### GIVEN RECORDS

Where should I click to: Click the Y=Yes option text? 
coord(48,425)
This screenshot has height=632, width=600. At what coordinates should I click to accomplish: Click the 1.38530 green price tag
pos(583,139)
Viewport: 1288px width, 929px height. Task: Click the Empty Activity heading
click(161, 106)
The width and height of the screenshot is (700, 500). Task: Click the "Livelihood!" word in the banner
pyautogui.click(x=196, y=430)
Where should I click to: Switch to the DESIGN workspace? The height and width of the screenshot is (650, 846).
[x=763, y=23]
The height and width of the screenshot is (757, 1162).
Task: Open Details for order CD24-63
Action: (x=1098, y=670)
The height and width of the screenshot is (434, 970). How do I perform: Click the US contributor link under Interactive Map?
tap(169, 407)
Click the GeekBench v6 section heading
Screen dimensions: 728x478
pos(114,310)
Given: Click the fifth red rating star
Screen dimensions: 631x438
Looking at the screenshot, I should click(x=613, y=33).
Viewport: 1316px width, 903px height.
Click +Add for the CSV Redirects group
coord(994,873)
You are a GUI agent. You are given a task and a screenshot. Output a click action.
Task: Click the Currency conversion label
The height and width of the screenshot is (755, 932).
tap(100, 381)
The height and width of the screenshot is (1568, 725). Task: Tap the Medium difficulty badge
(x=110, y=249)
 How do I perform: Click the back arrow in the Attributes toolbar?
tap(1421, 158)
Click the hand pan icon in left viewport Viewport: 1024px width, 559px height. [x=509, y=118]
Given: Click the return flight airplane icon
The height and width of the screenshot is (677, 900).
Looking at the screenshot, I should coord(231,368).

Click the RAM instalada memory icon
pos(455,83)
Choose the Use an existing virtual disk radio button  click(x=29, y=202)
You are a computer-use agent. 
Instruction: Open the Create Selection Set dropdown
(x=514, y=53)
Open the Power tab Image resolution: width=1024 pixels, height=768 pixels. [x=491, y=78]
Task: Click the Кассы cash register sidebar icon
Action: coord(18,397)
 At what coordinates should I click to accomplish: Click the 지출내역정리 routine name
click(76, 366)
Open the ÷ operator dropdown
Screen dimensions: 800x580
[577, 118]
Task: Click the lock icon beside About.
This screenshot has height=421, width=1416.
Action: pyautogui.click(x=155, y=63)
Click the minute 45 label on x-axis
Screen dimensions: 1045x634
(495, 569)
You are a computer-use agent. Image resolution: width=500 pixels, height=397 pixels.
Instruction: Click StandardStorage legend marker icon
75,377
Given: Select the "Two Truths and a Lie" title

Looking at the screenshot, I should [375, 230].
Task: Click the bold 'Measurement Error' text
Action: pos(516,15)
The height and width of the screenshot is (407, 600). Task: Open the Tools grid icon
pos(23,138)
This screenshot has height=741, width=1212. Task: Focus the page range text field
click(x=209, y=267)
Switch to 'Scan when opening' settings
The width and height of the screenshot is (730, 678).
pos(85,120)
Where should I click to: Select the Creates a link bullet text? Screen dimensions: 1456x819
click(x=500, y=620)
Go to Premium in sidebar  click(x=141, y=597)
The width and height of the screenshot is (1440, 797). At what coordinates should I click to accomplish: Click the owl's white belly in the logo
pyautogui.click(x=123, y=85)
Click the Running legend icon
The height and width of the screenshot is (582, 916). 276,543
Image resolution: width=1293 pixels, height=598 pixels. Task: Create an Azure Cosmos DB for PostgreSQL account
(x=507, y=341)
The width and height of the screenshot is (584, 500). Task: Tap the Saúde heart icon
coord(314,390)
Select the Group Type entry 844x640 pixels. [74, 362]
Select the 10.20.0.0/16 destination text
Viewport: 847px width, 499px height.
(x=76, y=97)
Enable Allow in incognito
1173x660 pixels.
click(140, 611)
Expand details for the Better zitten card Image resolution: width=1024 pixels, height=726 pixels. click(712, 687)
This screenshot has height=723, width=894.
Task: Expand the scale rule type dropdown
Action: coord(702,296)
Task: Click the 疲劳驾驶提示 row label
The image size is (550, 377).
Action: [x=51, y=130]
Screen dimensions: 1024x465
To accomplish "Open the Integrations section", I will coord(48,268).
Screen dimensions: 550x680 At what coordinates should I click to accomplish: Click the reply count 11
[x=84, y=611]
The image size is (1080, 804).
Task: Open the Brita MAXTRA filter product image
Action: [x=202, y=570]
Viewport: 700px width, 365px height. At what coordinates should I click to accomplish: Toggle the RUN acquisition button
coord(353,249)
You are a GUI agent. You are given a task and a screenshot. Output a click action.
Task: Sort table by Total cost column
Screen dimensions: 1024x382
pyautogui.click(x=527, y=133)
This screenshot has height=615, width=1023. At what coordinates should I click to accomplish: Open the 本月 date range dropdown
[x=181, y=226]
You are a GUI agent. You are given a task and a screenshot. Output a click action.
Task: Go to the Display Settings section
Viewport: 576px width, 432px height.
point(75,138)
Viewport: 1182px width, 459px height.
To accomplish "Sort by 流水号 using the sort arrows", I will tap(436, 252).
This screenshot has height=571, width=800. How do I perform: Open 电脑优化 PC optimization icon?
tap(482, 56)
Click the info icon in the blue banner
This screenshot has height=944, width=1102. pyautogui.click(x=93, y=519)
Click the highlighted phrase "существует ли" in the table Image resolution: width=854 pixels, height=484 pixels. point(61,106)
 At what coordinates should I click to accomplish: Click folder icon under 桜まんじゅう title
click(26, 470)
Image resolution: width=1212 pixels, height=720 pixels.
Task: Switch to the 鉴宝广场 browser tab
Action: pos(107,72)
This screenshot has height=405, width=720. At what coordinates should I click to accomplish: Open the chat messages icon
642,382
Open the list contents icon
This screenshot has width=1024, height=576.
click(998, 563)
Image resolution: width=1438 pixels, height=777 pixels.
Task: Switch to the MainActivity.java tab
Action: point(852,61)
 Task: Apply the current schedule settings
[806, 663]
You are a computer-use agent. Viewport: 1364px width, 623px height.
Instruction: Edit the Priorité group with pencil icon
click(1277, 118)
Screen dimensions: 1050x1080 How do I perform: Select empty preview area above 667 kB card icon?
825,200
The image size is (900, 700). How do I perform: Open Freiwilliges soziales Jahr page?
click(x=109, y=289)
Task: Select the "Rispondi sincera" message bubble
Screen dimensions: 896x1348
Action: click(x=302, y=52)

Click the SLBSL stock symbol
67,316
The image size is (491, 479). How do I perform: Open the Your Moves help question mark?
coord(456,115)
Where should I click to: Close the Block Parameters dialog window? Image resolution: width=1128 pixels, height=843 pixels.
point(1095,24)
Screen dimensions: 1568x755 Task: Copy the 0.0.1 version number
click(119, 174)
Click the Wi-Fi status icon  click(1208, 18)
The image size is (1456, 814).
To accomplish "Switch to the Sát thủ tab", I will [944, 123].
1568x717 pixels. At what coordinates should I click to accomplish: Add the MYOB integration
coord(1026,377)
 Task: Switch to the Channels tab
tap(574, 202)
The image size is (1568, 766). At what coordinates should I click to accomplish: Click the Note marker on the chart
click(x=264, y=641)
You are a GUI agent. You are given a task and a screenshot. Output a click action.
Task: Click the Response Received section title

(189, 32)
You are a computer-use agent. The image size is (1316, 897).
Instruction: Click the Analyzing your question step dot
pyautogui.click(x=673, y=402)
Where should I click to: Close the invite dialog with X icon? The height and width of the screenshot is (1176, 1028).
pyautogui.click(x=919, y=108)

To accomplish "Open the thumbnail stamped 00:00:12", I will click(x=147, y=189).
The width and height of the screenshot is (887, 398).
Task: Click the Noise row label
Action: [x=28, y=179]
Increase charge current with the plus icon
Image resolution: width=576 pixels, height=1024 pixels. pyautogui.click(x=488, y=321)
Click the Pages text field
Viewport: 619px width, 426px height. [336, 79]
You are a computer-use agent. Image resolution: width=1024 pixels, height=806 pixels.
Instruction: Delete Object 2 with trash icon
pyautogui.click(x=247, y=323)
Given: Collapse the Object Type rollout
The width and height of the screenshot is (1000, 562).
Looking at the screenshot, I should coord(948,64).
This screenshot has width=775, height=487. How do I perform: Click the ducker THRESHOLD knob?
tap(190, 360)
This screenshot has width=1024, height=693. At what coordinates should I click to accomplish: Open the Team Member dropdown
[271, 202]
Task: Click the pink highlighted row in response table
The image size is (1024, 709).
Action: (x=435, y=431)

### HOW TO COMPLETE THIS TASK
Within the material above, the line with "The height and width of the screenshot is (755, 932)." opens the range and the line with "Given: Click the return flight airplane icon" closes it; reproduce that range word for word.

### REPLY TO THE EXERCISE
The height and width of the screenshot is (755, 932).
tap(100, 381)
The height and width of the screenshot is (1568, 725). Task: Tap the Medium difficulty badge
(x=110, y=249)
 How do I perform: Click the back arrow in the Attributes toolbar?
tap(1421, 158)
Click the hand pan icon in left viewport Viewport: 1024px width, 559px height. [x=509, y=118]
Given: Click the return flight airplane icon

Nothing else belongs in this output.